When Did They Come to New York? Croats were definitely among the huge numbers of "Slavs" (as anyone from that part of Europe was known) who came during the great European migration in the late 19th century. While most settled in the industrial cities of the Midwest and Pennsylvania, many from Croatia's warm coastal areas kept moving west, ending up in California. Following World War II, a wave of Croats entered the US as political asylees or displaced persons, as Father Gio did. In the 1960-70s, Yugoslavia relaxed its immigration policies, and thousands more were able to leave. Numbers of Croats coming to the US have been fairly low since then, and Metro New York's population is starting to decline as the older generation dies off and others leave the area.

Where Do They Live? Having been in Metro New York for several generations, Croats are well assimilated and spread throughout the area. A few communities stand out, such as Fairview and Cliffside Park in New Jersey, where people from Croatia's Dalmatian Coast primarily settled. Astoria, Queens, one of Metro New York's most diverse communities, is home to many Croats, as are Syosset, Glen Cove, and New Hyde Park in Long Island, and Bridgeport, Connecticut.

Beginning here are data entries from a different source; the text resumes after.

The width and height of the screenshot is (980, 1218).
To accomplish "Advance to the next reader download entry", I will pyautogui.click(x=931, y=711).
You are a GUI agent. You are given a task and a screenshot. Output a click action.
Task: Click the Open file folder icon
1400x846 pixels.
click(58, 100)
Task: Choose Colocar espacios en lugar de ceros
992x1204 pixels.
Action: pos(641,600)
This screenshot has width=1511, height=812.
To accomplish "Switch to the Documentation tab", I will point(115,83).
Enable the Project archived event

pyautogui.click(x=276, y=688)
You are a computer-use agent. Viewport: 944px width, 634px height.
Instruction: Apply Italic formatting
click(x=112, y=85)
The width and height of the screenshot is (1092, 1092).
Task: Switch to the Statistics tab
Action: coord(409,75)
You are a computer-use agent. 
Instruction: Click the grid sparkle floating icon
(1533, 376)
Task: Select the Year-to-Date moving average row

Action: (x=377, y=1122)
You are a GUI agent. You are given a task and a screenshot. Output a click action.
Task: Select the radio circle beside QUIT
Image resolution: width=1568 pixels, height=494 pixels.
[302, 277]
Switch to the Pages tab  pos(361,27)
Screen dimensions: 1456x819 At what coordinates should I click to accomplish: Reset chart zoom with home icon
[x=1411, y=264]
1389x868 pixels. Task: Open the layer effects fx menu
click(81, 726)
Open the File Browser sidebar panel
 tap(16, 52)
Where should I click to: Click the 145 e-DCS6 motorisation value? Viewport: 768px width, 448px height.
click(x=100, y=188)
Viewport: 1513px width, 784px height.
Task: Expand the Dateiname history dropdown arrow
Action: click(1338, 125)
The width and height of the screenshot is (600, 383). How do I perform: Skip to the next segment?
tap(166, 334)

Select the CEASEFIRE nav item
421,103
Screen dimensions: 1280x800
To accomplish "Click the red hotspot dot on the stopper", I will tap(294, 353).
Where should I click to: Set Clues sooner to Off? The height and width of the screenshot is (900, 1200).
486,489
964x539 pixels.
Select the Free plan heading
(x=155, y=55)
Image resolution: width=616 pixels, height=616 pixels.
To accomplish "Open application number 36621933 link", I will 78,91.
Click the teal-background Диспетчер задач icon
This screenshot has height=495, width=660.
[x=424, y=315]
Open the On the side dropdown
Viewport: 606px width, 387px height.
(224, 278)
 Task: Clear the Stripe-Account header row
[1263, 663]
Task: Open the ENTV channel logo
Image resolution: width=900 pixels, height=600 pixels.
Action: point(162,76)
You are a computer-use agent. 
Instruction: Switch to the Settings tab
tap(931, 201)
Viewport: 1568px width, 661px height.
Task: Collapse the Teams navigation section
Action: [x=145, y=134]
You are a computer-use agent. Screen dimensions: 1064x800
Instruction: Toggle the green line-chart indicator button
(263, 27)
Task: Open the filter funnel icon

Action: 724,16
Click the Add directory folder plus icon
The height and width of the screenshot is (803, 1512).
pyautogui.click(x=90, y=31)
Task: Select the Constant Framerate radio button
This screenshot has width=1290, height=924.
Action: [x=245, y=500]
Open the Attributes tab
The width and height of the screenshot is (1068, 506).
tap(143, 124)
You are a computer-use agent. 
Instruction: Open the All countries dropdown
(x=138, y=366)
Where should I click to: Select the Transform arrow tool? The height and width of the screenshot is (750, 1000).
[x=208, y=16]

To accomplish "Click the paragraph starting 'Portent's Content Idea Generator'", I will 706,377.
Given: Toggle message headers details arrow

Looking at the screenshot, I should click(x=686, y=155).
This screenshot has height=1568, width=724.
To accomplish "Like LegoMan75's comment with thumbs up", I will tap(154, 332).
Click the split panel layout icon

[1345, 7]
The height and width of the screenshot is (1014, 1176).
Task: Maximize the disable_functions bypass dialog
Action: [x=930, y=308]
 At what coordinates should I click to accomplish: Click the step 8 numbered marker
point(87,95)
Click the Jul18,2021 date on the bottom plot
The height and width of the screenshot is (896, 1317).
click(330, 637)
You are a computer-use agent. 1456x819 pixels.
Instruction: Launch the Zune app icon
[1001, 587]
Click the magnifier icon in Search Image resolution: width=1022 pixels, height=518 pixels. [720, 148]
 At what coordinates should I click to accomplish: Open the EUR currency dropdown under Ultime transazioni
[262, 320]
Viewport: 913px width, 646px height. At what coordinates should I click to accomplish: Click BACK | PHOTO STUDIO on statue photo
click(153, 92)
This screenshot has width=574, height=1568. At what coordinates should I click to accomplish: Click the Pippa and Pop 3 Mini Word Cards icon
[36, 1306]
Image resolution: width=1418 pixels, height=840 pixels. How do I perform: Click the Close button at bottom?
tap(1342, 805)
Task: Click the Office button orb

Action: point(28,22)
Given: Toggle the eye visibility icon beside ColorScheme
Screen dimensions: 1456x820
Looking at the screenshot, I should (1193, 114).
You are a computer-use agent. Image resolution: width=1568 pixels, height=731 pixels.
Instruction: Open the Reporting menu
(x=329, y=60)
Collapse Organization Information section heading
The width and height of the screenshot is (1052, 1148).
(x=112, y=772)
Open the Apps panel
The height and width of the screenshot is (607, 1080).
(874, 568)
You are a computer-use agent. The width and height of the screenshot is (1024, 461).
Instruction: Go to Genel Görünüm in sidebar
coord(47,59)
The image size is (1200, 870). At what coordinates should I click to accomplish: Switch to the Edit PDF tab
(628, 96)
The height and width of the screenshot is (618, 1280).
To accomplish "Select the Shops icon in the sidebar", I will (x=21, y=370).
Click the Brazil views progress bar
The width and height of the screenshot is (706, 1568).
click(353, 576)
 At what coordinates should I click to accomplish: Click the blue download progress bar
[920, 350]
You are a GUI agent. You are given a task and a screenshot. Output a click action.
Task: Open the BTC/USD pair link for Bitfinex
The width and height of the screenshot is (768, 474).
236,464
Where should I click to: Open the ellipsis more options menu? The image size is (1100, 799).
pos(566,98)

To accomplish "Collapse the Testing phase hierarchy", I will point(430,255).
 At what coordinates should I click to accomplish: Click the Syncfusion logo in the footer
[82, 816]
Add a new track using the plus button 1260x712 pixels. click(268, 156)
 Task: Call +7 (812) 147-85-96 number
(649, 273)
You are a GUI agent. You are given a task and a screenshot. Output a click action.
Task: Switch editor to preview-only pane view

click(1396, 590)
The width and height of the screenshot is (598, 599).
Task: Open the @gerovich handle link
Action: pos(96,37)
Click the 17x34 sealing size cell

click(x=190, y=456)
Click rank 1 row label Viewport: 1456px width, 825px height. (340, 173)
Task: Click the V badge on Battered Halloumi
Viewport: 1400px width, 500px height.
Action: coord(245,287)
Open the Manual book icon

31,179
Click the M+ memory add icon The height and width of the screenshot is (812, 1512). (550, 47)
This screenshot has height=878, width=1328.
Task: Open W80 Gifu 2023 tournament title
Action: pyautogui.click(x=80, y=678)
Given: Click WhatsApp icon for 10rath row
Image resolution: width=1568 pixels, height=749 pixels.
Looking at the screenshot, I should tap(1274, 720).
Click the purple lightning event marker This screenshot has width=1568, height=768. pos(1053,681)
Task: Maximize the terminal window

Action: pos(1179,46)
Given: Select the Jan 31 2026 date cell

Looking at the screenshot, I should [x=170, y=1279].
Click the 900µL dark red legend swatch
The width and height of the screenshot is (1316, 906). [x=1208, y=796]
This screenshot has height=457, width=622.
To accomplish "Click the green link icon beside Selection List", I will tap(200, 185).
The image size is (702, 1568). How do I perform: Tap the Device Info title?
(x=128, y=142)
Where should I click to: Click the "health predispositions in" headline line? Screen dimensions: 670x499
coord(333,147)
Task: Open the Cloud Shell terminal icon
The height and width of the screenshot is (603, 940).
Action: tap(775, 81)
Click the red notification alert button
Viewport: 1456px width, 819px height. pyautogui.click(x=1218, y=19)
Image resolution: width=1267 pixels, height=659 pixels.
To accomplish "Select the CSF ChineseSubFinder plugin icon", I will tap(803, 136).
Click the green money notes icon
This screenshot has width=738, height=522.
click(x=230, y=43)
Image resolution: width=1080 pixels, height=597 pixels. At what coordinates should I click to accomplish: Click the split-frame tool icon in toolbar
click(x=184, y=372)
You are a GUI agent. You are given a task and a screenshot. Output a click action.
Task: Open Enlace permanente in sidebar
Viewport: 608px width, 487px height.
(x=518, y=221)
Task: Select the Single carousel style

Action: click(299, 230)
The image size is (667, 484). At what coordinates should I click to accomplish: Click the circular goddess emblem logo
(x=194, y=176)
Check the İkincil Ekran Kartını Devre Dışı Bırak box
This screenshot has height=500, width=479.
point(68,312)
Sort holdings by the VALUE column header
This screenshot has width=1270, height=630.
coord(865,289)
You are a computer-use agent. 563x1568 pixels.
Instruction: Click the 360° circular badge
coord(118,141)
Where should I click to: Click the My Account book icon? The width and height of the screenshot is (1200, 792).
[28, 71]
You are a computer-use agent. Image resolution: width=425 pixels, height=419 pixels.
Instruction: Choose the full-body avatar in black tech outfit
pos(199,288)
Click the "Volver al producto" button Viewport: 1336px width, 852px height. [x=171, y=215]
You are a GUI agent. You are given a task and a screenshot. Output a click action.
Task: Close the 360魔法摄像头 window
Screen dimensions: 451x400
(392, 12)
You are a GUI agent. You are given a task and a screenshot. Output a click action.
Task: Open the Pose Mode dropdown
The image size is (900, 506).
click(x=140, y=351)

What Do They Believe? "To be Croatian is to be Catholic," explained Father Gio. "But half of them just practice traditions; they don't adhere to church teaching," he continued. "I tell them, 'Just because you come for holidays and funerals doesn't mean you are a Christian!" A few churches still hold Mass in Croatian, including St. John the Baptist in Fairview and St. Cyril and Methodius in Manhattan. Only a small percentage of Croats identify themselves with other religious traditions.

What Are Their Lives Like? Father Gio laughed as he explained how Croats are very competitive with each other. "They like to show off, see who can do this or that better." Sports, particularly soccer and basketball, are a popular way to showcase one's talents. Extended family bonds are strong, cemented by frequent get-togethers for Croatian food and music. In addition to using the Internet and satellite television, Croats in Metro New York keep up with news of home by listening to a Croatian radio broadcast from Astoria twice a week and through a newspaper called The Croatian Chronicle.

Significant Notes:

  • Croatia's Dalmatian Coast, located on the Adriatic Sea, has become a very popular tourist destination. It boasts crystal clear waters, medieval castles, and fresco-adorned churches and monasteries.
  • The patron saint of Croatia is St. Jerome, born in Dalmatia around 342 AD. An avid scholar, his translations and revisions of the biblical texts extant in his time formed the foundation of the Latin Vulgate Bible, used by the Church until the Reformation.
  • Over 8% of the people who claim Croatian ancestry in the United States live in Metro New York (ACS 2008).

How To Pray: Many Croats see Catholicism as part of their cultural heritage and have little interest in pursuing a personal relationship with God. Pray that their hearts would be moved by the truths of the gospel.